***** Data provided *****

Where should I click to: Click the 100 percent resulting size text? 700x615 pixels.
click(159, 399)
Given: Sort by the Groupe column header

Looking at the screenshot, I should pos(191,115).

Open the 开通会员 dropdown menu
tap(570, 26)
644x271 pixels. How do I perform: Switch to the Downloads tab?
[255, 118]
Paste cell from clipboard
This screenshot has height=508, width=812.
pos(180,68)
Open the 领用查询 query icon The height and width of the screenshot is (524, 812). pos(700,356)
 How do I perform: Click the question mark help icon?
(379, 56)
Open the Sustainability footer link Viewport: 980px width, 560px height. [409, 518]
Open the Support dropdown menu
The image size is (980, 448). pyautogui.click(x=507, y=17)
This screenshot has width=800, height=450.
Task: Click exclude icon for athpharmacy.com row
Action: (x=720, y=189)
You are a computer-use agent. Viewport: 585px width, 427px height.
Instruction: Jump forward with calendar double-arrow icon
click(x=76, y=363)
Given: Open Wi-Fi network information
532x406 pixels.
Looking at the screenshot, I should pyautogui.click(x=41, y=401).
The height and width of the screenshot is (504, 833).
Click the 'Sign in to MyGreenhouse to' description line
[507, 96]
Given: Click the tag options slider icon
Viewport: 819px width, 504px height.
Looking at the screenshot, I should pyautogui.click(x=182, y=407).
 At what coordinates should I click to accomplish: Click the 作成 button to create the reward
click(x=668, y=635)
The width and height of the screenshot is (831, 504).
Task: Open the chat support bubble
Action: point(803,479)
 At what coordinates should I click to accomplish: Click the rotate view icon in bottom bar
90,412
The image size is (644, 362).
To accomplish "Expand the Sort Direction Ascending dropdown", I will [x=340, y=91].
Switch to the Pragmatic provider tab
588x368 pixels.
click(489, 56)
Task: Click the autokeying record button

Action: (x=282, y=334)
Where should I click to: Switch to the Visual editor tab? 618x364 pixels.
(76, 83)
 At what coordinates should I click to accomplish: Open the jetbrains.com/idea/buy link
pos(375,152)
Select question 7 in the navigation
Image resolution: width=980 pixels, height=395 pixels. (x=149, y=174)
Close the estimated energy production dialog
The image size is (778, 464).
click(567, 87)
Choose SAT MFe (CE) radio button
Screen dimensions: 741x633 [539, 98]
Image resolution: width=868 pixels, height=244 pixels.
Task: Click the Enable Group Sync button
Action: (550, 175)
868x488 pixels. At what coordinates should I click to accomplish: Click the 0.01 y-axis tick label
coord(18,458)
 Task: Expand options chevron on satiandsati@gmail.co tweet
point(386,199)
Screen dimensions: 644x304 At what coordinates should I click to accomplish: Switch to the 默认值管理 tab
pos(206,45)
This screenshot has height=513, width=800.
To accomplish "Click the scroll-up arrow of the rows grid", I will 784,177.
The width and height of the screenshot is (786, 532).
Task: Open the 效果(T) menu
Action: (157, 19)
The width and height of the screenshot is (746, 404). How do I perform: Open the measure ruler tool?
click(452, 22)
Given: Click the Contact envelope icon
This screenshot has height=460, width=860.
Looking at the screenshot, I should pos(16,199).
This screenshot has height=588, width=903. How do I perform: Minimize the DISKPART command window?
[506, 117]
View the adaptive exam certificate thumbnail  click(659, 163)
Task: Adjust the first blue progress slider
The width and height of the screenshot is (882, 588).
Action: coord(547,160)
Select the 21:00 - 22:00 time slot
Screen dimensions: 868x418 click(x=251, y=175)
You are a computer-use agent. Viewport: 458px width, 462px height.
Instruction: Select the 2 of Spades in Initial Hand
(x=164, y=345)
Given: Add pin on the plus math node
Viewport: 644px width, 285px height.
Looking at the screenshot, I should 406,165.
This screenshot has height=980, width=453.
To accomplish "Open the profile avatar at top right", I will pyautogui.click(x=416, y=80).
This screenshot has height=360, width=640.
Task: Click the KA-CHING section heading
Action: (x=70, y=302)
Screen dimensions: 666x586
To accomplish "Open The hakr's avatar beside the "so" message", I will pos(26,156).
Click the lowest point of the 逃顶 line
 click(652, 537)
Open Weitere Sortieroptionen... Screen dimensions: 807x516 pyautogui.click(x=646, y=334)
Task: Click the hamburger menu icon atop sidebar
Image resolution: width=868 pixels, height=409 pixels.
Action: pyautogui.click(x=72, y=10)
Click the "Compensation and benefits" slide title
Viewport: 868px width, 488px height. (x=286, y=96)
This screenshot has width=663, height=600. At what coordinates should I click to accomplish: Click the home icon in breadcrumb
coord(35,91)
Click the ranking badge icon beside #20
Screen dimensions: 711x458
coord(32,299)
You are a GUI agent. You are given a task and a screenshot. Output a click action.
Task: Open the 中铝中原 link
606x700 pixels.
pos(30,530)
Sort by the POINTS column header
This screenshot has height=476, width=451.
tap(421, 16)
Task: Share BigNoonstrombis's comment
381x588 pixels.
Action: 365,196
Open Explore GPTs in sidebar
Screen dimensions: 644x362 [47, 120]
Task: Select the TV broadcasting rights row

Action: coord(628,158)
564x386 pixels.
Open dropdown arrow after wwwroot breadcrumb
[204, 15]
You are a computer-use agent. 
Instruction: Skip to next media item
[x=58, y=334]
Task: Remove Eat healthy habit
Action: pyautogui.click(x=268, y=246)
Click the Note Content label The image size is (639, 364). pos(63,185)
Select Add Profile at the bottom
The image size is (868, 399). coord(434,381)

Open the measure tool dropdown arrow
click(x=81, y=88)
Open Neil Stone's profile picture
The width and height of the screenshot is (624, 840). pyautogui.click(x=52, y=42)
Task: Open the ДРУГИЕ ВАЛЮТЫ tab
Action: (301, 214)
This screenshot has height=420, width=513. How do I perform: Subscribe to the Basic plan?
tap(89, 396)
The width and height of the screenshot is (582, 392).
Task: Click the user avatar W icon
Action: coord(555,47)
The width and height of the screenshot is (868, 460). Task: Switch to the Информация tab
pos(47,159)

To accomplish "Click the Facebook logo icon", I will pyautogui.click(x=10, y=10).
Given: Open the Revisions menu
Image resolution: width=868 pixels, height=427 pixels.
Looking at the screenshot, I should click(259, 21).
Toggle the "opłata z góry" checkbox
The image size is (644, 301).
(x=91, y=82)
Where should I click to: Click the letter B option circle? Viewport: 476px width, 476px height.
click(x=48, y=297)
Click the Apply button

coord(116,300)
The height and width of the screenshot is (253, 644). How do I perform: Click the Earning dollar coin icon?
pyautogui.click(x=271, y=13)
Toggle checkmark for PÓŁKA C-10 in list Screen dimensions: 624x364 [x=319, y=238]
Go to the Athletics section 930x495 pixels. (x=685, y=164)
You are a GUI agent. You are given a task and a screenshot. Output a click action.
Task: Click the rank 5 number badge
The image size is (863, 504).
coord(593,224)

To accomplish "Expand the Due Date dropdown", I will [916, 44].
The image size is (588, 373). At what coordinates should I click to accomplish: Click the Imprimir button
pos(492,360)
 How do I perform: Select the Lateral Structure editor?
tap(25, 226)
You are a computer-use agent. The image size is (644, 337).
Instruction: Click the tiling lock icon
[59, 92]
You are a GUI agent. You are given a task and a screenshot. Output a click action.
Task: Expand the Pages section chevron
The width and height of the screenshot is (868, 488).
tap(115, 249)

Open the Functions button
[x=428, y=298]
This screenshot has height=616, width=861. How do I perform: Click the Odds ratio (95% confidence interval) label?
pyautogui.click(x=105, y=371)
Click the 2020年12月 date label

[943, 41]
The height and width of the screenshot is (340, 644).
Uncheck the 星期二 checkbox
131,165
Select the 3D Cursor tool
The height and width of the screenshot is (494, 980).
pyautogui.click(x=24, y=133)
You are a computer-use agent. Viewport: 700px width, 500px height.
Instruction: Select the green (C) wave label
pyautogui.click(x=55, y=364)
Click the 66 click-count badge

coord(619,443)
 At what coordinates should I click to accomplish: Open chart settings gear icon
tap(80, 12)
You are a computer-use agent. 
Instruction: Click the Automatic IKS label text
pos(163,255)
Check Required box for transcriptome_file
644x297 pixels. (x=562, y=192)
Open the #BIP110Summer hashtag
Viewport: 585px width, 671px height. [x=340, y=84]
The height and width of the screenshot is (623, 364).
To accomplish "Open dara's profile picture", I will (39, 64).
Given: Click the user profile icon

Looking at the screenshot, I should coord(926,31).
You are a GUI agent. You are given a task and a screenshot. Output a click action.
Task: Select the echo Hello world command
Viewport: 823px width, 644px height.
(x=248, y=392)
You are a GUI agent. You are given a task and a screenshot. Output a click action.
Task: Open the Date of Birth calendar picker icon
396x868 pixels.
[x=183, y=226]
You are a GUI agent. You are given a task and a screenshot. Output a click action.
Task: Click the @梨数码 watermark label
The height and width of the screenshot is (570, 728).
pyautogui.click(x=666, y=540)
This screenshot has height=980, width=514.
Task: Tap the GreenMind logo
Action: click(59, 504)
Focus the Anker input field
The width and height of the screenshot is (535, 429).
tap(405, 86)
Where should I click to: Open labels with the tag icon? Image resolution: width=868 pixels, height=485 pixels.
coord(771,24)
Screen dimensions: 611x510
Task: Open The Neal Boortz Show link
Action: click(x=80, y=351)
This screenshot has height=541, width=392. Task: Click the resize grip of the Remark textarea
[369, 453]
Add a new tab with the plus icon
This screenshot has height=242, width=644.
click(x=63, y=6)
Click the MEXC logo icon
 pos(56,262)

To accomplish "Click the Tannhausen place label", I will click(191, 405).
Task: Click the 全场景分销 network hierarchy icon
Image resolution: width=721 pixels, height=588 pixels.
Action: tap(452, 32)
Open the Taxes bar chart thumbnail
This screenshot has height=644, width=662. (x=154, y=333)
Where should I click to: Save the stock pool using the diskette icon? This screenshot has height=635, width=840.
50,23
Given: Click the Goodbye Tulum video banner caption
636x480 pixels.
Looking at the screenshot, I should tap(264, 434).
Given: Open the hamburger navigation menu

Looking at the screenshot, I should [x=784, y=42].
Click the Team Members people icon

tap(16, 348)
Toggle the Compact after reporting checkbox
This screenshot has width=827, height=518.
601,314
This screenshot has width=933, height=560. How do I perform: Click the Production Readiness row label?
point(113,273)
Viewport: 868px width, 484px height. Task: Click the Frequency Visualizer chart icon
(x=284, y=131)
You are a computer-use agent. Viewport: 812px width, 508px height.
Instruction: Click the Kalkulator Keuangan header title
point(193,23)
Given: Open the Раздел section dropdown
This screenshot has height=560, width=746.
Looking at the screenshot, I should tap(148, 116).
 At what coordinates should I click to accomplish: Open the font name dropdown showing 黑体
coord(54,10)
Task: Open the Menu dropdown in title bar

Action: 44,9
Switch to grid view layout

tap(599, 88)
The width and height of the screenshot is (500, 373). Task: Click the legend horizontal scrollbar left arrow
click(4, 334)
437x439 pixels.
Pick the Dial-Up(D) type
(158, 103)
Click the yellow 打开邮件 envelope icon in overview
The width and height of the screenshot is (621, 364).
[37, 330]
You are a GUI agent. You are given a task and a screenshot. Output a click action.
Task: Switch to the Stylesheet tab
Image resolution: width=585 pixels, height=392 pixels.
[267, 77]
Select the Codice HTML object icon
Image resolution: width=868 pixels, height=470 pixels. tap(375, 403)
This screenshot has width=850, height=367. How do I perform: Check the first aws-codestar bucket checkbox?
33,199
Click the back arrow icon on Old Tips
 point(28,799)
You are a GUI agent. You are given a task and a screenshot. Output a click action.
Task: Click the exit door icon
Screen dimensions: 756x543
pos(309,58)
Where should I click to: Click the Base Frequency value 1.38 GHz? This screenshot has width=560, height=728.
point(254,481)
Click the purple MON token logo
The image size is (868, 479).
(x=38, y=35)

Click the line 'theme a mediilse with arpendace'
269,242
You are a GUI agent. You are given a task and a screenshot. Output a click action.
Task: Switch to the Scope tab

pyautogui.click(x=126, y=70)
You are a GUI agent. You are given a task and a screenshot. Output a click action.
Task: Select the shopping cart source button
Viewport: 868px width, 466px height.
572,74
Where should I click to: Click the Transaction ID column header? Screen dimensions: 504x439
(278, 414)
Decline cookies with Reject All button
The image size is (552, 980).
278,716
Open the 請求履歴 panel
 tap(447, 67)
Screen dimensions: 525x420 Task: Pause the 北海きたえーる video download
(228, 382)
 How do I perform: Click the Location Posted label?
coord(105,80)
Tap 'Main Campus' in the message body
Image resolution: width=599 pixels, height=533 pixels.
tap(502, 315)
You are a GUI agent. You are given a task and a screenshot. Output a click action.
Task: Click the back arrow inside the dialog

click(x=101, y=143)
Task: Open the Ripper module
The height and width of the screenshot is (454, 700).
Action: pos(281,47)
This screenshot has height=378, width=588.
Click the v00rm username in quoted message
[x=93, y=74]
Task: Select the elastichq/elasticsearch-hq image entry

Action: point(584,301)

*****

- [Instructions for the task]:
Within the data above, the lines from the one with "Image resolution: width=868 pixels, height=409" to the one with "Click the ranking badge icon beside #20" must be repeated exactly; no other line belongs in the answer.

- [Answer to this exercise]:
Image resolution: width=868 pixels, height=409 pixels.
Action: pyautogui.click(x=72, y=10)
Click the "Compensation and benefits" slide title
Viewport: 868px width, 488px height. (x=286, y=96)
This screenshot has width=663, height=600. At what coordinates should I click to accomplish: Click the home icon in breadcrumb
coord(35,91)
Click the ranking badge icon beside #20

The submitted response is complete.